** Begin EXTRACTED DATA **
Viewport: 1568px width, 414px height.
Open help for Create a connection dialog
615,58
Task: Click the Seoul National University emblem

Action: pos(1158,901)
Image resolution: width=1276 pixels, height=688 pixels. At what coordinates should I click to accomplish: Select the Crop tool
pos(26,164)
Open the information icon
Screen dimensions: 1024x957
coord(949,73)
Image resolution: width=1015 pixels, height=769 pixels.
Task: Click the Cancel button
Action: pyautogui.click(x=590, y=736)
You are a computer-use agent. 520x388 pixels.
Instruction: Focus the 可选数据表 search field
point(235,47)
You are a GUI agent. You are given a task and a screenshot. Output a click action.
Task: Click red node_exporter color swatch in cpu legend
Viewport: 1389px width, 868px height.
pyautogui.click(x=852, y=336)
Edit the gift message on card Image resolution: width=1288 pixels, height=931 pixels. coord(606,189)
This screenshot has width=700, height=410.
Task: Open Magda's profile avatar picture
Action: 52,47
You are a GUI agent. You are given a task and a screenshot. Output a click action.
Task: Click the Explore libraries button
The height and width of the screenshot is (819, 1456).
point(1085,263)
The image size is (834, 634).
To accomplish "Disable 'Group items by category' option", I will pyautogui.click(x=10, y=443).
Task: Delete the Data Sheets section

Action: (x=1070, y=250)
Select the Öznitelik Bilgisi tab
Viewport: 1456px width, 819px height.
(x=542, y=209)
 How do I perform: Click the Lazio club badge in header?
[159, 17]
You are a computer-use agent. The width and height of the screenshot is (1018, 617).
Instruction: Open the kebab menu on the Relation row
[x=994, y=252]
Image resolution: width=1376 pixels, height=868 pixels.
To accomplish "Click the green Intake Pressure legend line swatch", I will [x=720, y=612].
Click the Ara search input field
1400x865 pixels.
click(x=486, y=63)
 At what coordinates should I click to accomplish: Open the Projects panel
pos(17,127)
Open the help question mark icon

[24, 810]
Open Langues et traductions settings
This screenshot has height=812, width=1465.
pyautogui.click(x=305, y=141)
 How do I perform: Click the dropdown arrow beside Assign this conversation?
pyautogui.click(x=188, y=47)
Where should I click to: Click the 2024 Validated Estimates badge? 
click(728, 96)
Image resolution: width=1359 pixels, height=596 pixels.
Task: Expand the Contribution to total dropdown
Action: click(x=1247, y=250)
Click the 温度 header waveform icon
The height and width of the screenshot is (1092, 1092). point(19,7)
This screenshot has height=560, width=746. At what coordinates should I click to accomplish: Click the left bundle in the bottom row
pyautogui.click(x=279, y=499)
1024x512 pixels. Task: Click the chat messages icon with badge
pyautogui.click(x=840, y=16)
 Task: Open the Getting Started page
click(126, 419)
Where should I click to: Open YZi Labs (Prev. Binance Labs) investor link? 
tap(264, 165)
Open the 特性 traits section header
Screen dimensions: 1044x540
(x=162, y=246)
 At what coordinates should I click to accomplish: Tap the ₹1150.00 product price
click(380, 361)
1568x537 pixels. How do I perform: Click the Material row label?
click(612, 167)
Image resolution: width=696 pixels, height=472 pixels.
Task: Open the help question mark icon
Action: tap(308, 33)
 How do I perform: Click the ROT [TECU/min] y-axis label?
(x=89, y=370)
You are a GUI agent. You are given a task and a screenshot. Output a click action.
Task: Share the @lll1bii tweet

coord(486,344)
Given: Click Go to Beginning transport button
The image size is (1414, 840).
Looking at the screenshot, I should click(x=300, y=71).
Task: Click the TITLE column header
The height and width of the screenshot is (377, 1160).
** End EXTRACTED DATA **
**TASK:** Render the records above as a Markdown table with two columns, Row and Line, where Row gives a running number and Line holds the line's text. Cover every record and omit blank lines.

**RESPONSE TO THE EXERCISE:**
| Row | Line |
|---|---|
| 1 | Viewport: 1568px width, 414px height. |
| 2 | Open help for Create a connection dialog |
| 3 | 615,58 |
| 4 | Task: Click the Seoul National University emblem |
| 5 | Action: pos(1158,901) |
| 6 | Image resolution: width=1276 pixels, height=688 pixels. At what coordinates should I click to accomplish: Select the Crop tool |
| 7 | pos(26,164) |
| 8 | Open the information icon |
| 9 | Screen dimensions: 1024x957 |
| 10 | coord(949,73) |
| 11 | Image resolution: width=1015 pixels, height=769 pixels. |
| 12 | Task: Click the Cancel button |
| 13 | Action: pyautogui.click(x=590, y=736) |
| 14 | You are a computer-use agent. 520x388 pixels. |
| 15 | Instruction: Focus the 可选数据表 search field |
| 16 | point(235,47) |
| 17 | You are a GUI agent. You are given a task and a screenshot. Output a click action. |
| 18 | Task: Click red node_exporter color swatch in cpu legend |
| 19 | Viewport: 1389px width, 868px height. |
| 20 | pyautogui.click(x=852, y=336) |
| 21 | Edit the gift message on card Image resolution: width=1288 pixels, height=931 pixels. coord(606,189) |
| 22 | This screenshot has width=700, height=410. |
| 23 | Task: Open Magda's profile avatar picture |
| 24 | Action: 52,47 |
| 25 | You are a GUI agent. You are given a task and a screenshot. Output a click action. |
| 26 | Task: Click the Explore libraries button |
| 27 | The height and width of the screenshot is (819, 1456). |
| 28 | point(1085,263) |
| 29 | The image size is (834, 634). |
| 30 | To accomplish "Disable 'Group items by category' option", I will pyautogui.click(x=10, y=443). |
| 31 | Task: Delete the Data Sheets section |
| 32 | Action: (x=1070, y=250) |
| 33 | Select the Öznitelik Bilgisi tab |
| 34 | Viewport: 1456px width, 819px height. |
| 35 | (x=542, y=209) |
| 36 |  How do I perform: Click the Lazio club badge in header? |
| 37 | [159, 17] |
| 38 | You are a computer-use agent. The width and height of the screenshot is (1018, 617). |
| 39 | Instruction: Open the kebab menu on the Relation row |
| 40 | [x=994, y=252] |
| 41 | Image resolution: width=1376 pixels, height=868 pixels. |
| 42 | To accomplish "Click the green Intake Pressure legend line swatch", I will [x=720, y=612]. |
| 43 | Click the Ara search input field |
| 44 | 1400x865 pixels. |
| 45 | click(x=486, y=63) |
| 46 |  At what coordinates should I click to accomplish: Open the Projects panel |
| 47 | pos(17,127) |
| 48 | Open the help question mark icon |
| 49 | [24, 810] |
| 50 | Open Langues et traductions settings |
| 51 | This screenshot has height=812, width=1465. |
| 52 | pyautogui.click(x=305, y=141) |
| 53 |  How do I perform: Click the dropdown arrow beside Assign this conversation? |
| 54 | pyautogui.click(x=188, y=47) |
| 55 | Where should I click to: Click the 2024 Validated Estimates badge?  |
| 56 | click(728, 96) |
| 57 | Image resolution: width=1359 pixels, height=596 pixels. |
| 58 | Task: Expand the Contribution to total dropdown |
| 59 | Action: click(x=1247, y=250) |
| 60 | Click the 温度 header waveform icon |
| 61 | The height and width of the screenshot is (1092, 1092). point(19,7) |
| 62 | This screenshot has height=560, width=746. At what coordinates should I click to accomplish: Click the left bundle in the bottom row |
| 63 | pyautogui.click(x=279, y=499) |
| 64 | 1024x512 pixels. Task: Click the chat messages icon with badge |
| 65 | pyautogui.click(x=840, y=16) |
| 66 |  Task: Open the Getting Started page |
| 67 | click(126, 419) |
| 68 | Where should I click to: Open YZi Labs (Prev. Binance Labs) investor link?  |
| 69 | tap(264, 165) |
| 70 | Open the 特性 traits section header |
| 71 | Screen dimensions: 1044x540 |
| 72 | (x=162, y=246) |
| 73 |  At what coordinates should I click to accomplish: Tap the ₹1150.00 product price |
| 74 | click(380, 361) |
| 75 | 1568x537 pixels. How do I perform: Click the Material row label? |
| 76 | click(612, 167) |
| 77 | Image resolution: width=696 pixels, height=472 pixels. |
| 78 | Task: Open the help question mark icon |
| 79 | Action: tap(308, 33) |
| 80 |  How do I perform: Click the ROT [TECU/min] y-axis label? |
| 81 | (x=89, y=370) |
| 82 | You are a GUI agent. You are given a task and a screenshot. Output a click action. |
| 83 | Task: Share the @lll1bii tweet |
| 84 | coord(486,344) |
| 85 | Given: Click Go to Beginning transport button |
| 86 | The image size is (1414, 840). |
| 87 | Looking at the screenshot, I should click(x=300, y=71). |
| 88 | Task: Click the TITLE column header |
| 89 | The height and width of the screenshot is (377, 1160). |